Hacker News new | ask | show | jobs
by refurb 3810 days ago
The therapeutic index of opiates narrows continuously as addiction proceeds.

Whoa there. That's not correct. As you develop tolerance to the "high" you also develop tolerance to the side-effects, namely respiratory depression (what usually kills you during an overdose).[1]

"Tolerance to the analgesic effect of opioids can begin after a few weeks of around-the-clock dosing, as does tolerance to the respiratory depression effect of opioids (and other side effects except constipation)."

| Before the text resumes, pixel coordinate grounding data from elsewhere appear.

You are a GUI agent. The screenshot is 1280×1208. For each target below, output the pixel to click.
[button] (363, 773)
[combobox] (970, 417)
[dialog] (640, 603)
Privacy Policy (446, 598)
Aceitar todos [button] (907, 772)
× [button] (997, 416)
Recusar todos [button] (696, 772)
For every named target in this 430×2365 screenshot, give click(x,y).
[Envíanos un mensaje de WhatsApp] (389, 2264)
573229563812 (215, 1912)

The paper I reference has a great example of just how much morphine you can give to someone in pain:

"The final dose escalation was to 1,100 mg/hour of morphine IV plus 100 mg IV every 10 minutes as needed. MK lived 3 days on this morphine dose. He was somnolent his last day, but he could be aroused to take fluids with gentle verbal stimulation."[1]

Just to provide some context, if you were to break your leg and go to the hospital, they'd probably give you 10 mg of morphine IV every 4-6 hours. This guy was on 1,100 mg every hour around the clock.

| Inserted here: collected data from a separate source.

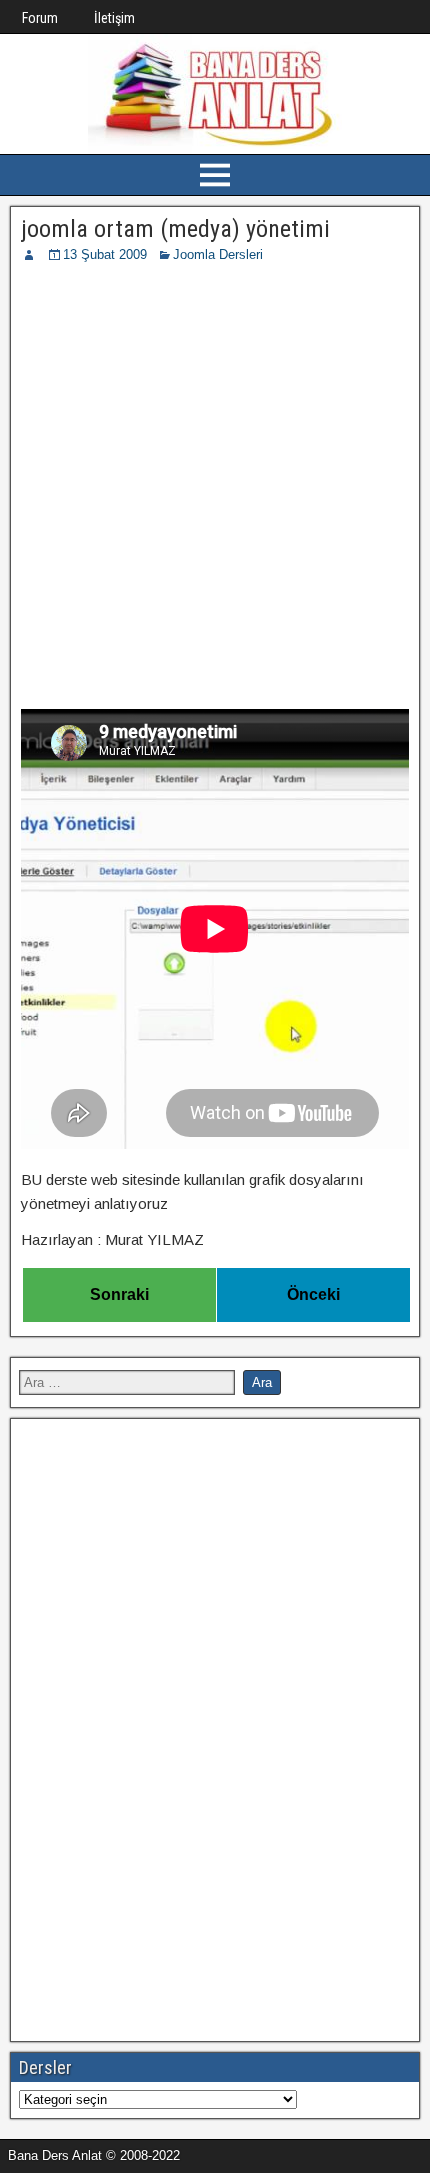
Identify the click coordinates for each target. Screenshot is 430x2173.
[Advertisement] (215, 490)
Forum (40, 18)
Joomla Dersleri (218, 254)
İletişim (114, 18)
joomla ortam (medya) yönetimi (175, 229)
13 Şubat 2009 (105, 254)
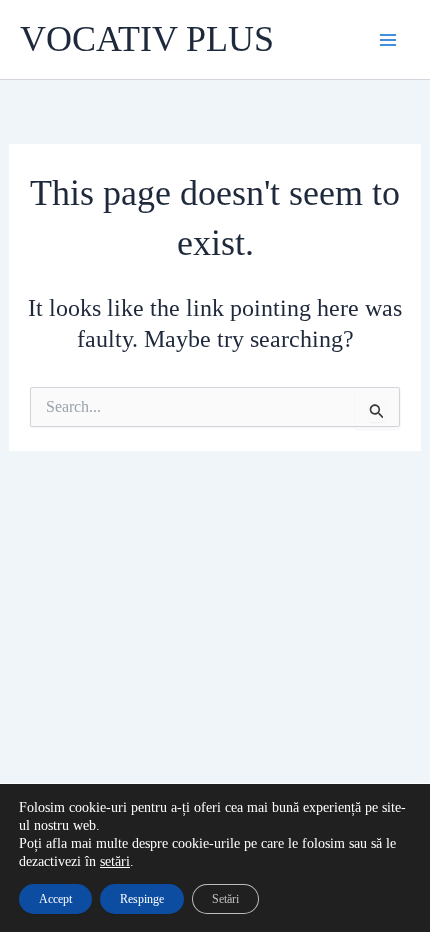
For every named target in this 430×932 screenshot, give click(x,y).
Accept (55, 899)
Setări (225, 899)
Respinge (142, 899)
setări (115, 861)
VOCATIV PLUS (147, 39)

[1]http://www.promotingexcellence.org/downloads/jacs_0203.pdf

1 comments

The therapeutic index is the ratio between the necessary dose to achieve desired effects, and the dose that incurs dangerous side effects. Both doses rise with tolerance, but the ratio between them narrows.

That opiate-tolerant fellow on 1,100mg/hr of morphine required around-the-clock monitoring by experts.